Ms. Chinery-Hesse, Executive Director, Social Protection Sector, ILO, thanked the Honourable Minister of Labour, Mr. A. Toivo Ya Toivo, for gracing the occasion with his presence and agreeing to formally close the Workshop. She emphasized that given the spirit with which all participants had worked during the Workshop, we were all now friends-for-a-cause, the eradication of HIV/AIDS in Africa.

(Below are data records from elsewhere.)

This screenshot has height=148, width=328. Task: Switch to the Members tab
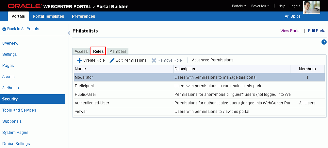118,51
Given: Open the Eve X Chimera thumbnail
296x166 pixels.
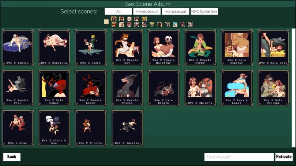Looking at the screenshot, I should click(200, 87).
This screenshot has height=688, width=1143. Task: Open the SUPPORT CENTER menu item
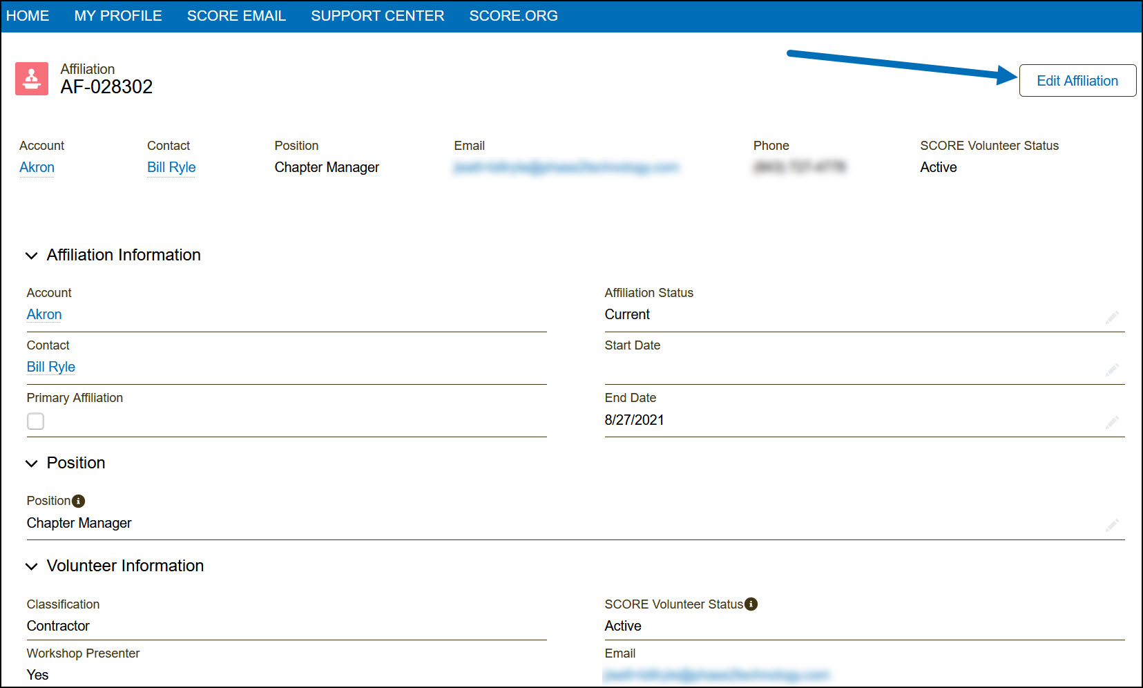click(377, 16)
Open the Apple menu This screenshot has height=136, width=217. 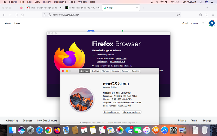(x=5, y=2)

Ms. Chinery-Hesse expressed her thanks to the participants as well as all those who had contributed tirelessly to the organization and implementation of the Workshop. Finally, she thanked His Excellency, President Sam Nujoma, and the people of Namibia for agreeing to host the Workshop and receiving all of us so warmly in their country. Honourable Andimba Toivo Ya Toivo, the Minister of Labour of Namibia, reminded the Workshop of the concerns of all African countries about the threat of the HIV/AIDS pandemic. Not only were the most productive skilled section of the population dying but also innocent children were dying or being orphaned. He expressed the hope that the sharing of experiences in the fight against this pandemic during the Workshop had led to concrete strategies being proposed. The implememation of these strategies, he asserted, was the responsibility primarily of governments and their social partners. While thanking the ILO for their efforts in this regard, the Honorable Minister stressed that it was up to Member States to inform the organization of the help they desire and to ensure that this help was properly utilized. He expressed his appreciation to UNAIDS and UNDP for their help and requested all participants to implement the conclusions reached on their return home. The Honorable Minister then declared the Workshop officially closed.